PROBLEM DETAILS: Starting at the first line of the records and stopping at the line that contains "You are a GUI", transcribe every line exactly and leave out the pictures.

Stored data entries
--------------------
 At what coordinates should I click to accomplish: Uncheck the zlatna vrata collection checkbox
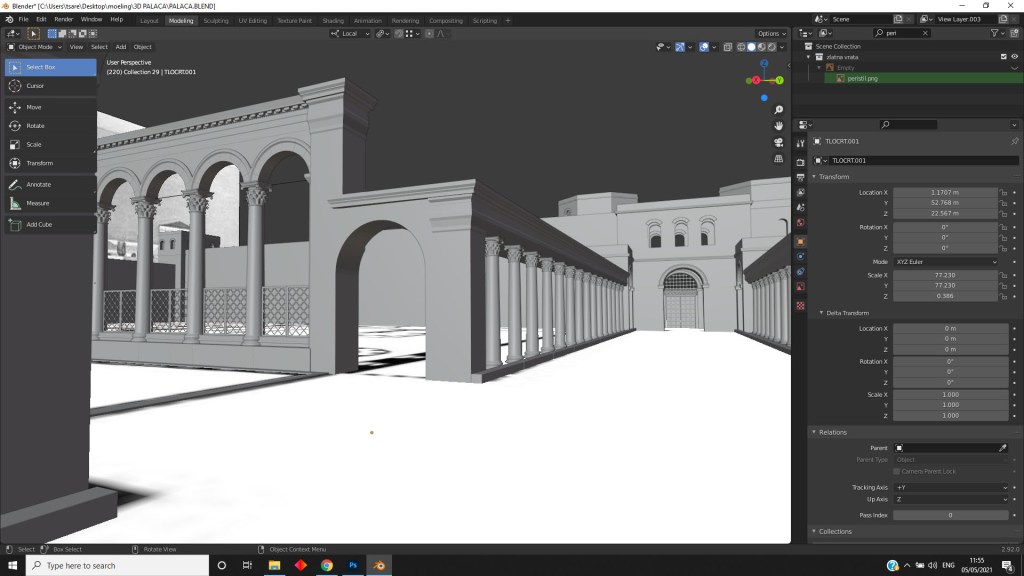pyautogui.click(x=1003, y=57)
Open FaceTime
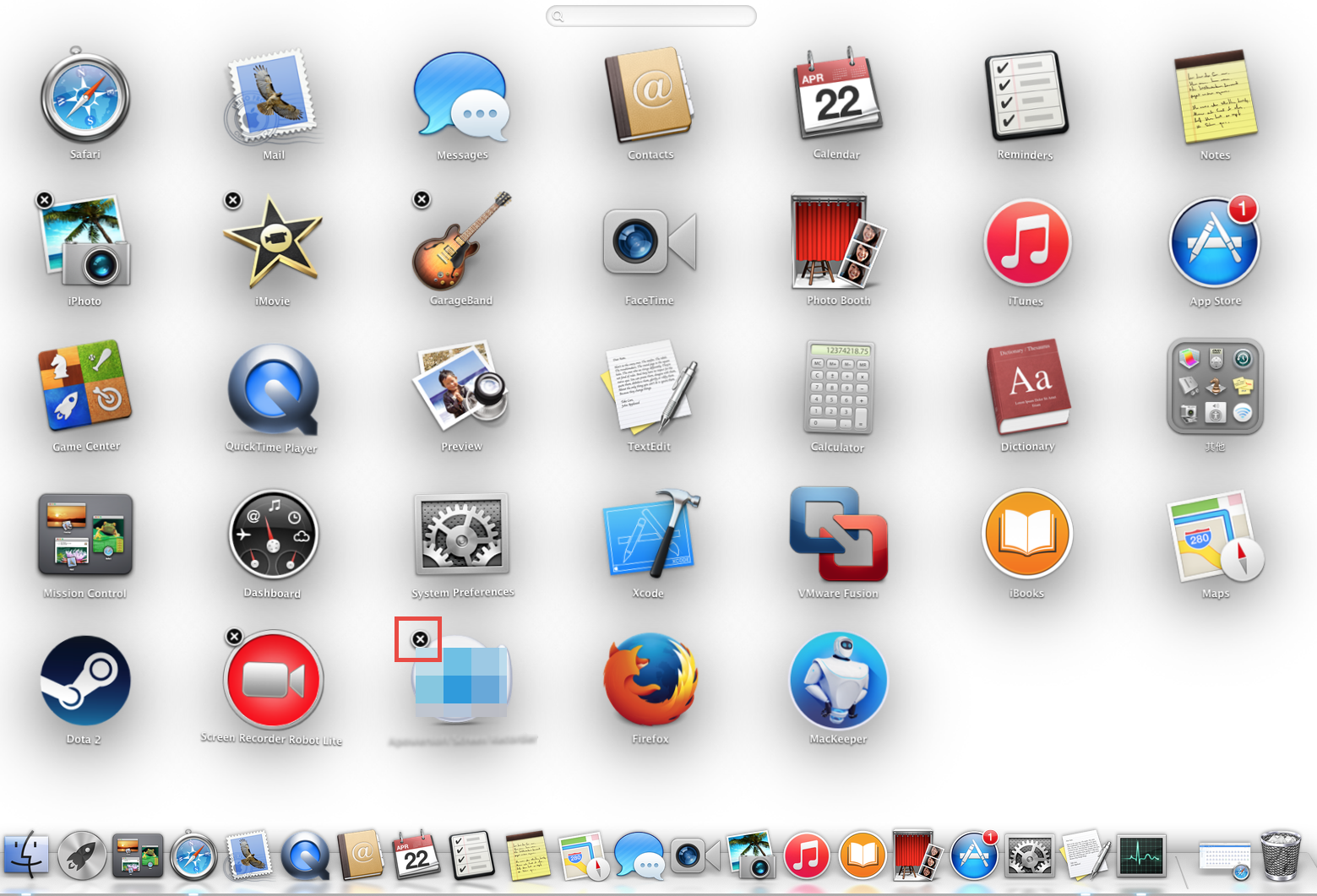 649,244
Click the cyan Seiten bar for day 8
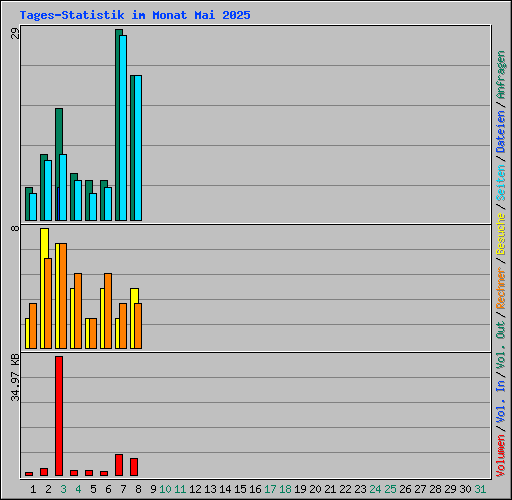Viewport: 512px width, 500px height. (138, 148)
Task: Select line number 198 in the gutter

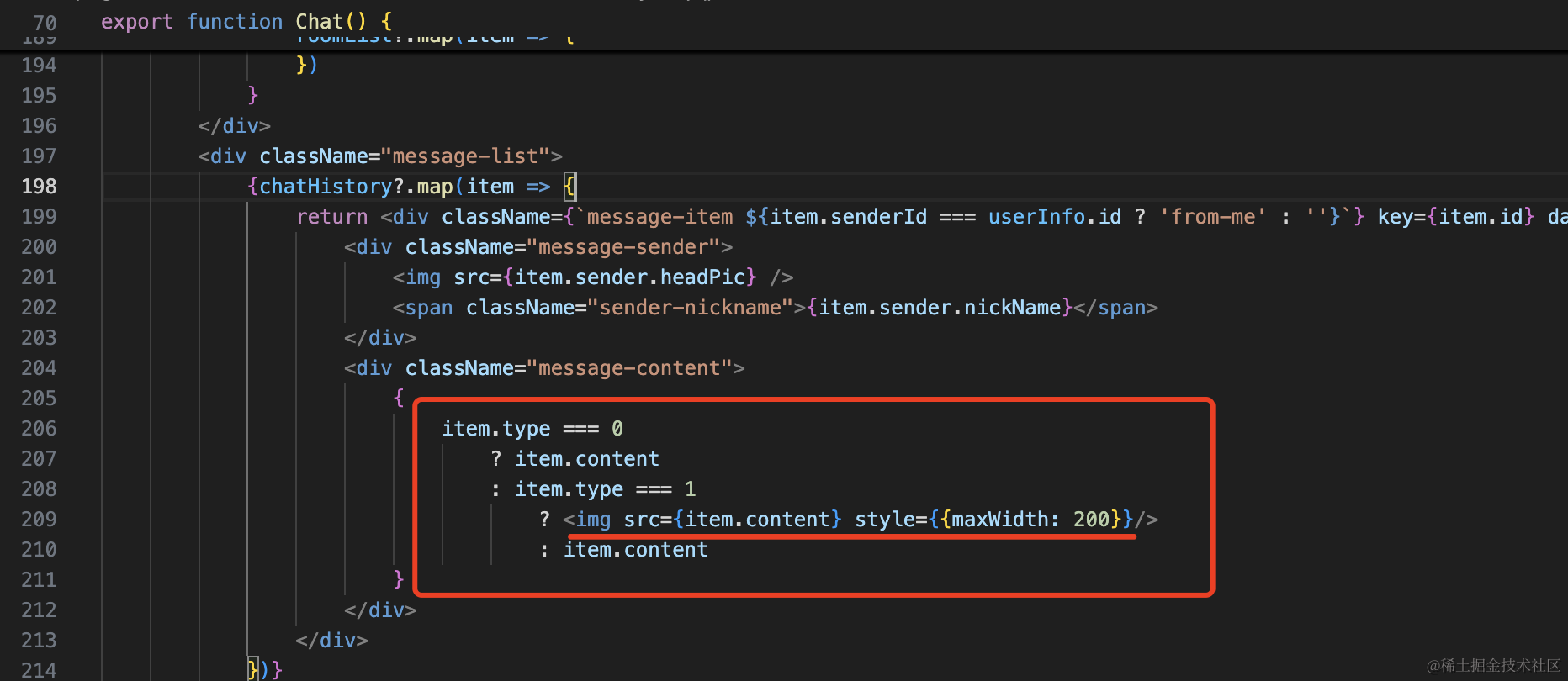Action: pos(39,187)
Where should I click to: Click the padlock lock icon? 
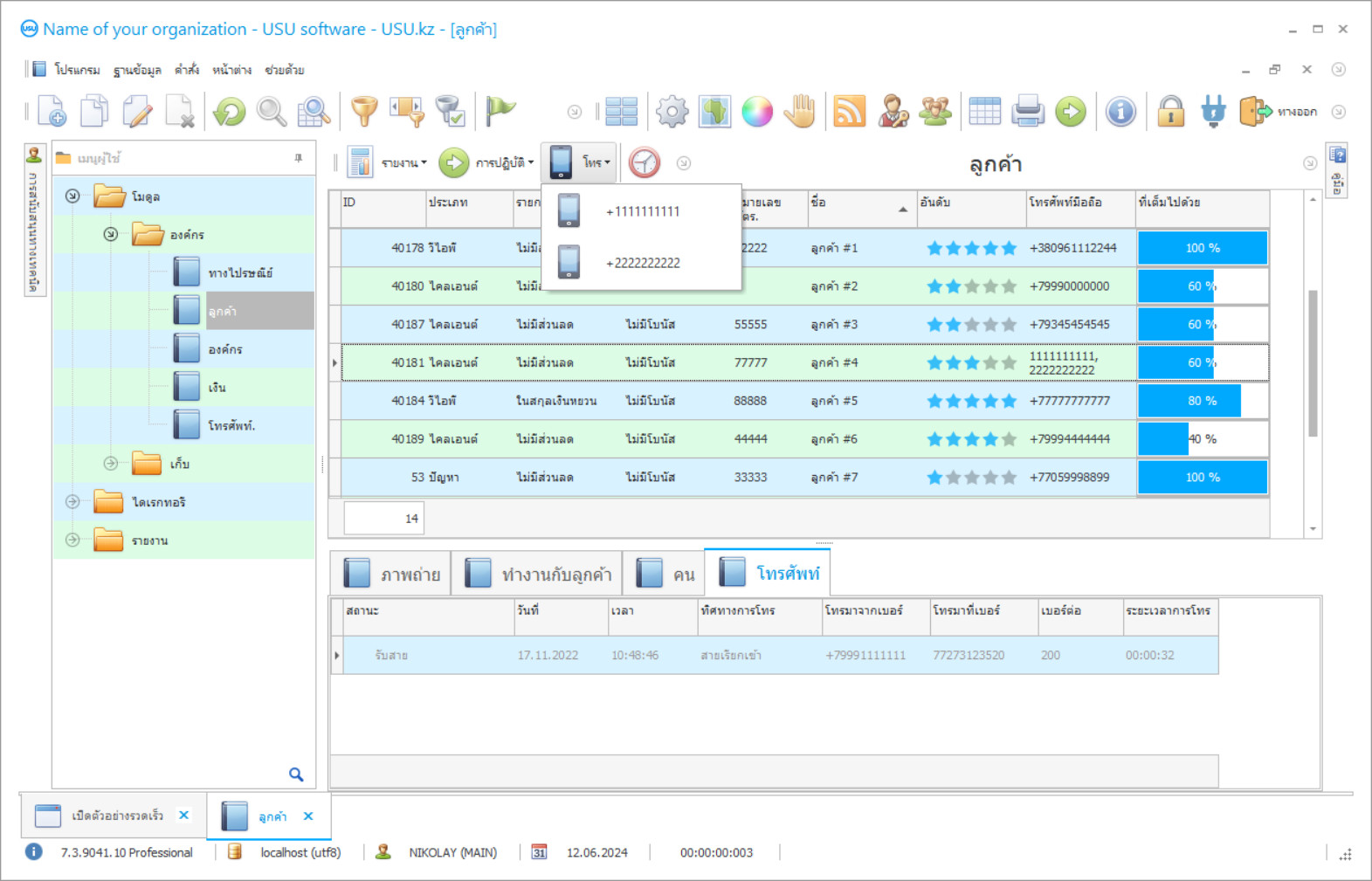(1170, 112)
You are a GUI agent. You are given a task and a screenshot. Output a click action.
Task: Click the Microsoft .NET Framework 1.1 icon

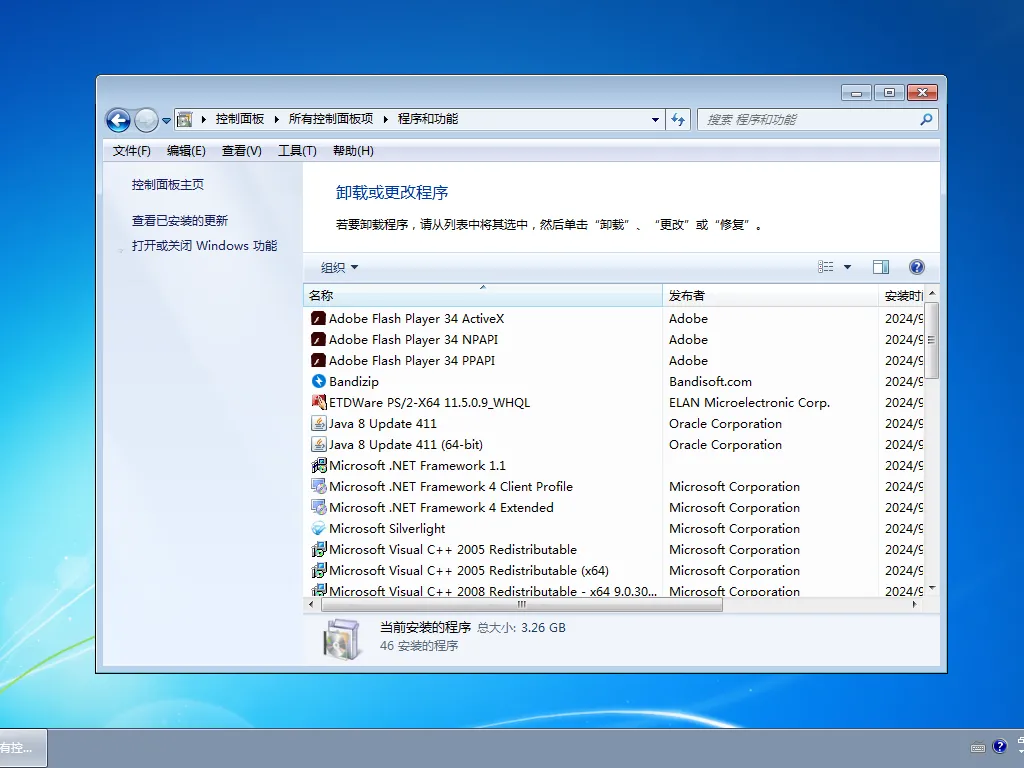coord(319,465)

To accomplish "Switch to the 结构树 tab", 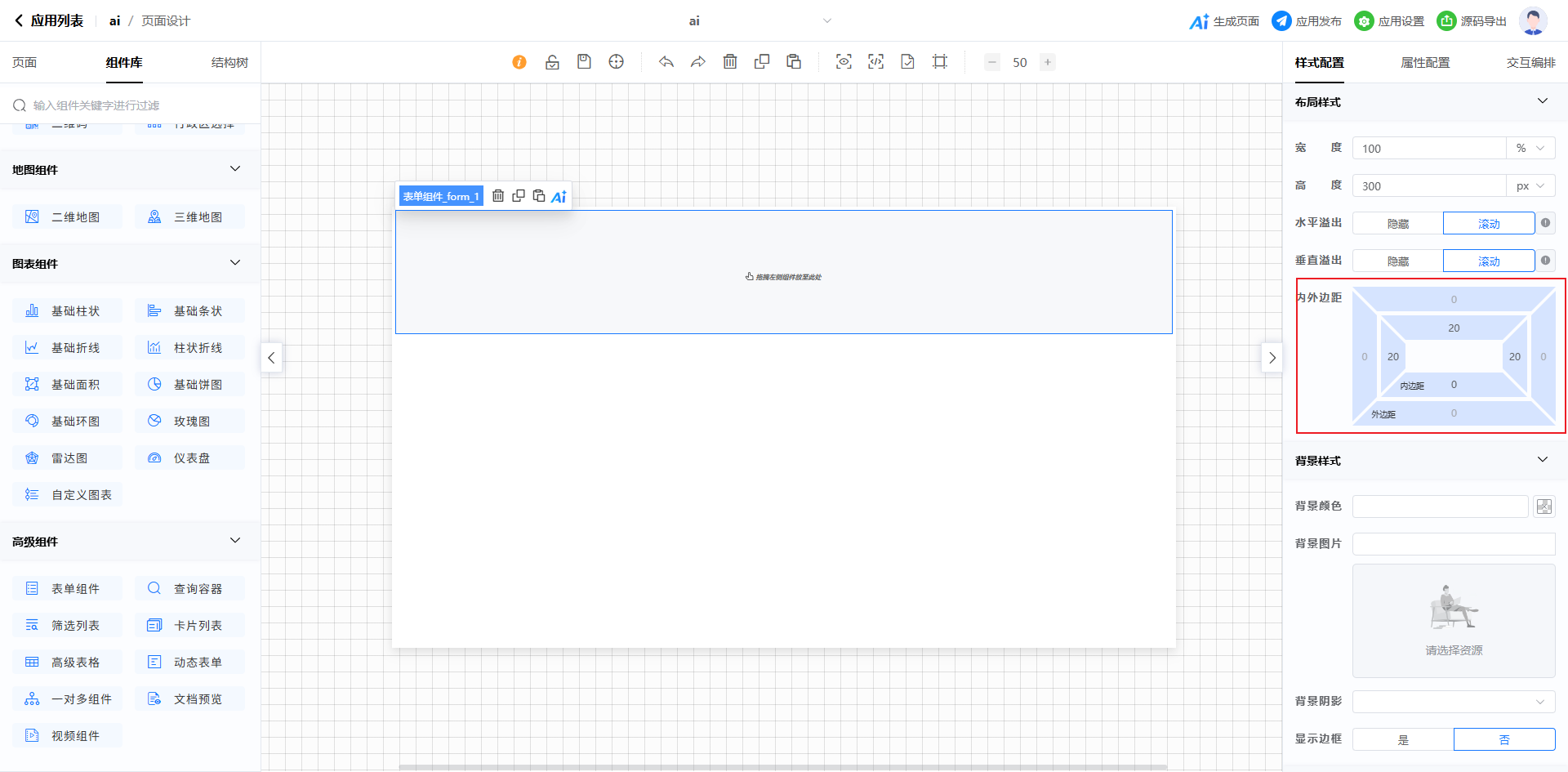I will [229, 63].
--------------------
WRITTEN ANSWER:
 At what coordinates should I click to accomplish: Uncheck the zlatna vrata collection checkbox
pyautogui.click(x=1003, y=57)
Open FaceTime
 649,244
Click the cyan Seiten bar for day 8
Viewport: 512px width, 500px height. (138, 148)
Task: Select line number 198 in the gutter

Action: pos(39,187)
Where should I click to: Click the padlock lock icon? 
(1170, 112)
You are a GUI agent. You are given a task and a screenshot. Output a click action.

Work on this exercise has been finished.